Górnośląskie Centrum Zdrowia Dziecka liczy na pomoc WOŚP

Przy łóżku córki czuwają od kilku dni. Siedmiomiesięczna Lena jest już po operacji nerek. Dla rodziców dziewczynki Wielka Orkiestra Świątecznej Pomocy w tym roku nabiera szczególnego znaczenia. – Jest to stres, bo jak się tego nie przeżywa i zbiera się na coś, a zawsze wspomagaliśmy Orkiestrę Jurka Owsiaka, jednak teraz ten problem praktycznie dotyczy nas bezpośrednio i dlatego bardziej się tym przejmujemy – mówi Daniel Gadaliński, tata Lenki.
Przejmują się zarówno rodzice, jak i mali pacjenci, dla których pobyt na oddziale urologicznym to konieczność. – Wolałbym być w domu z mamą i babcią – wyznaje Łukasz Szatny. Niestety, szpital często staje się dla nich drugim domem.
W Klinice Chirurgii Dziecięcej Górnośląskiego Centrum Zdrowia Dziecka rocznie operowanych jest około 400 dzieci. Oddziały są przepełnione, a lekarze pracują na starym, bo już dziesięcioletnim sprzęcie. – Staramy się za wszelką cenę wymieniać elementy zniszczone, ale to są pojedyncze elementy, natomiast nie możemy sobie pozwolić na to, żeby wymienić ten sprzęt w całości – stwierdza Tomasz Koszutski, wojewódzki konsultant urologii dziecięcej w Katowicach.
Szpitala na to nie stać, dlatego z pomocą próbuje przyjść Jurek Owsiak i jego Orkiestra. – Jeżeli zbierzemy podobne pieniądze jak rok temu, to będziemy mogli stworzyć kilkanaście, a może nawet kilkadziesiąt miejsc, gdzie te dzieciaki będą leczone, czyli nie zajmujemy się z drobiazgami. To jest układ moczowy. A diagnostyka może być skuteczna tylko wtedy, gdy będzie prowadzona z dobrym sprzętem – podkreśla Owsiak.

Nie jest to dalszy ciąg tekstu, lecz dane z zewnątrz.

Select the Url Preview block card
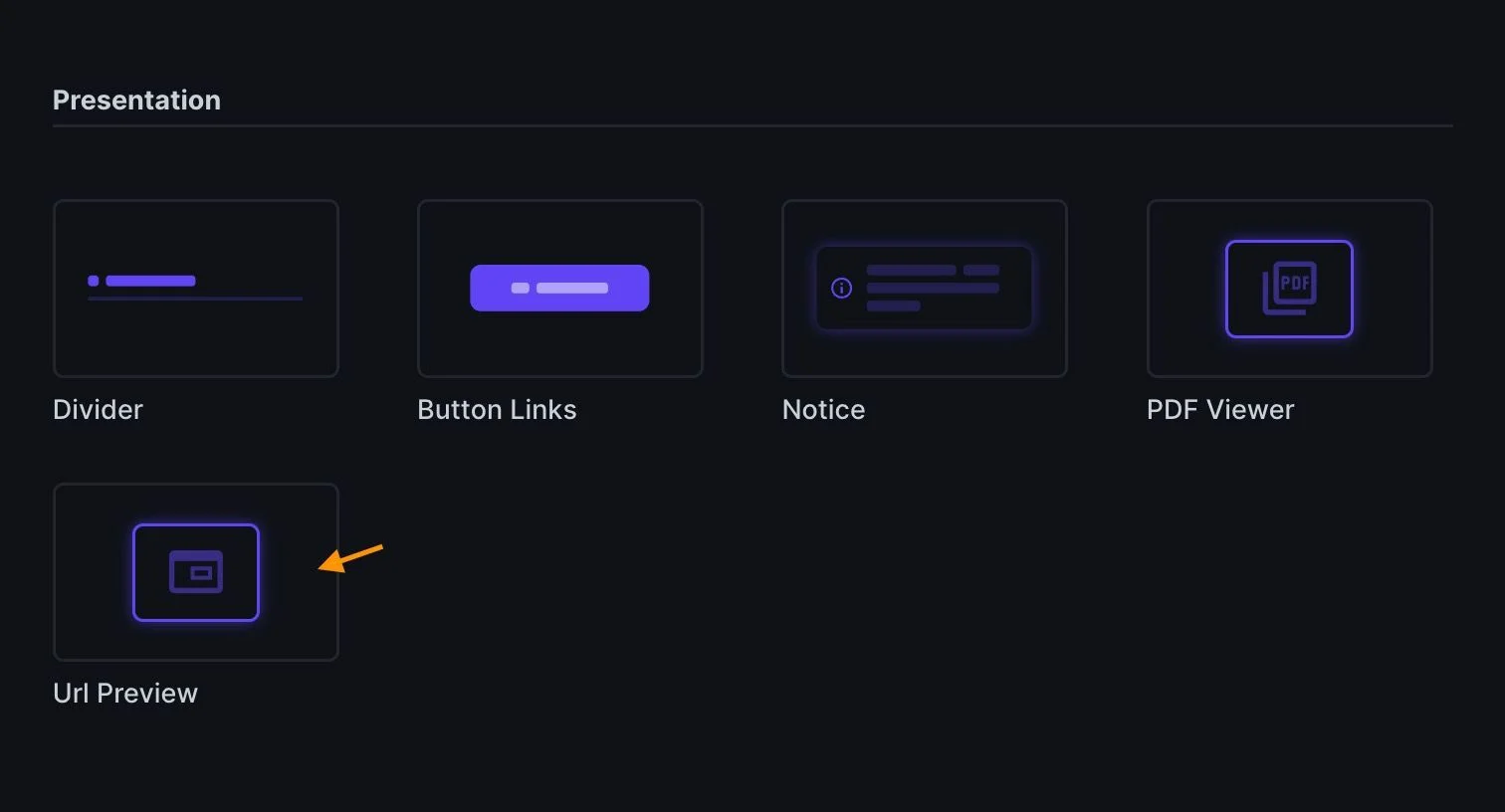click(x=196, y=572)
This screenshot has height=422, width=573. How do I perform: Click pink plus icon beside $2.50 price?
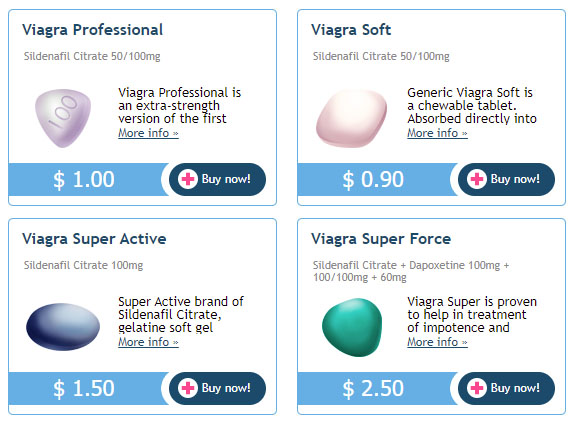(477, 388)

A dobry sprzęt do szpitali trafi głównie dzięki WOŚP. Jednak by na oddziałach mógł pojawić się ten z kolejnej dostawy, potrzebne są nie tylko otwarte serca, ale i portfele. – Dobrze, że te pieniądze są zbierane, bo jakiś nowocześniejszy sprzęt na pewno tu się przyda i wspomoże pracę lekarzy – uważa Monika Frej. Pracę, która przynosi największa satysfakcje wtedy, kiedy uda się pokonać chorobę. – Po bardzo ciężkich zabiegach dzieci bardzo szybko dochodzą do siebie, więc te efekty nas tym bardziej cieszą kiedy widzimy, że nawet po ciężkim zabiegu dziecko po kilku dniach biega po oddziale zadowolone – mówi Agnieszka Pastuszka, chirurg dziecięcy. I to właśnie dla nich zagra 19. finał Wielkiej Orkiestry Świątecznej Pomocy.